首のしわを改善したい。美容皮膚科医に聞いた年齢とともに気になる首のしわの治療法&セルフケア

首のしわを改善したい。美容皮膚科医に聞いた年齢とともに気になる首のしわの治療法&セルフケア

ふと鏡を見ると、首に深いしわができていて驚いたという人も多いのでは? 首のしわは、何気なくやってしまいがちな生活習慣にも原因が。今回は、乾燥肌のメカニズムや正しいケア方法について、美容皮膚科「やさしい美容皮膚科・皮膚科秋葉原院」の宇井千穂先生に教えてもらった。

更新日:2020/09/18

首のしわとは?

首のしわってどんな状態?

体重の10%を占めるともいわれる頭を支えている首は、日常的に負担がかかりやすい場所。首のしわができる原因には、首の前面に広がる広頚筋(こうけいきん)が大きく関係しているそう。
「広頚筋は、うなずいたり、首の向きを前後左右に動かしたりするときなどに使われている筋肉。顎の下から首の下までの広い範囲に渡っていて、日常生活の中でもよく使う筋肉です」(宇井先生)

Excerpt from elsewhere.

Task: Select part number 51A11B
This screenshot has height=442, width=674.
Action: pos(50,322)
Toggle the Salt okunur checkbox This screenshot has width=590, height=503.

スマホやパソコン作業、家事など、日常的な生活習慣のくせなどが原因でできてしまうのが横じわ。首のしわというと年齢を重ねるにつれてできやすくなるイメージがあるけれど、横じわは若くてもできる可能性が高い。一方、年齢とともに深くなるのが縦じわ。コラーゲンの減少やターンオーバーの乱れなども大きな原因になるという。

首のしわができる原因

首のしわができる原因はさまざま。皮膚の表面、浅い層に細くたくさん入る「ちりめんじわ(表皮のしわ)」は、乾燥や紫外線などで一時的にできるものも多く、保湿ケアを行うことで改善することも。
一方、 深く刻まれる「小じわ(真皮のしわ)」は、肌を支え、ハリや弾力を維持するコラーゲンの減少によって皮膚が薄くなり、たるみが目立つ状態。
「しわができやすいのは、特に動かしやすい場所。表情筋の繰り返しの運動によってしわが形成されていきます」(宇井先生)

首のしわの対策・ケア・治療法

照射を受ける

おすすめは高周波、超音波、美容レーザーなど。しわの種類や深さなど、医師は1人ひとりのしわの状態に合わせて最適なケア方法をチョイスしてくれるから、まずは相談してみよう。
特に「ジェネシスレーザー」は、熱作用によって真皮上層部のコラーゲンを活性化し、肌にハリをもたらすほか、肌の再生を促す効果が期待できる。ジェネシスレーザーの後に、さらにイオン導入で肌の深層部まで潤いと栄養分をチャージするとさらに効果的。

注射を受ける

首のしわ対策に効果が高いのは、ボトックス注入、ヒアルロン酸注射、水光注射など。
ボツリヌス菌から抽出したたんぱく質「ボトックス」は首のほかにもほうれい線など、表情のくせによってできるしわの治療に用いられる薬剤。また、極細い針で真皮の浅い層にヒアルロン酸を注入する「水光注射」は、肌の再生やコラーゲン増生を促す効果があるのでおすすめ。

首のしわの予防

日常生活の習慣を変える

スマホやパソコン作業をする際に同じ姿勢をとり続けるなど、無意識のうちに広頚筋に力が入って、深いしわが形成されてしまうことも。日常的に姿勢に気を配ったり、目立つしわを見つけたら、力をゆるめてリラックスしたりすることも予防対策に。

紫外線ケア・UV対策を徹底する

肌の老化を進行させ、シミやしわ、たるみの原因にもなる紫外線は、すべての肌トラブルの大敵。夏だけでなく1年を通して日焼け止めや帽子、日傘を活用してUVケアを怠らないように心がけよう。

刺激を与えない

お風呂上りや身体を洗う際にタオルでゴシゴシと強くこすったり、無意識のうちに引っ掻いたりなどの刺激もしわが原因のひとつ。特に首は顔よりも皮膚が薄いため、優しく触れるように扱うことを意識して。

首のしわにまつわるQ&A

年齢が若くても首のしわはできますか?

首のしわは表情のくせや、日常生活が原因でできる場合もあるため、年齢だけが原因とは言い切れません。生活習慣の見直しや、顔だけでなく首のスキンケアも忘れずに行いましょう。

お話をお伺いしたのは、医師・宇井千穂さん

準ミス日本受賞・客室乗務員を経て美容皮膚科医に。2019年に「やさしい美容皮膚科・皮フ科秋葉原院」を開院。アトピー性皮膚炎や肌の弱い人も安心して受診できるオーダーメイドの治療を提案する。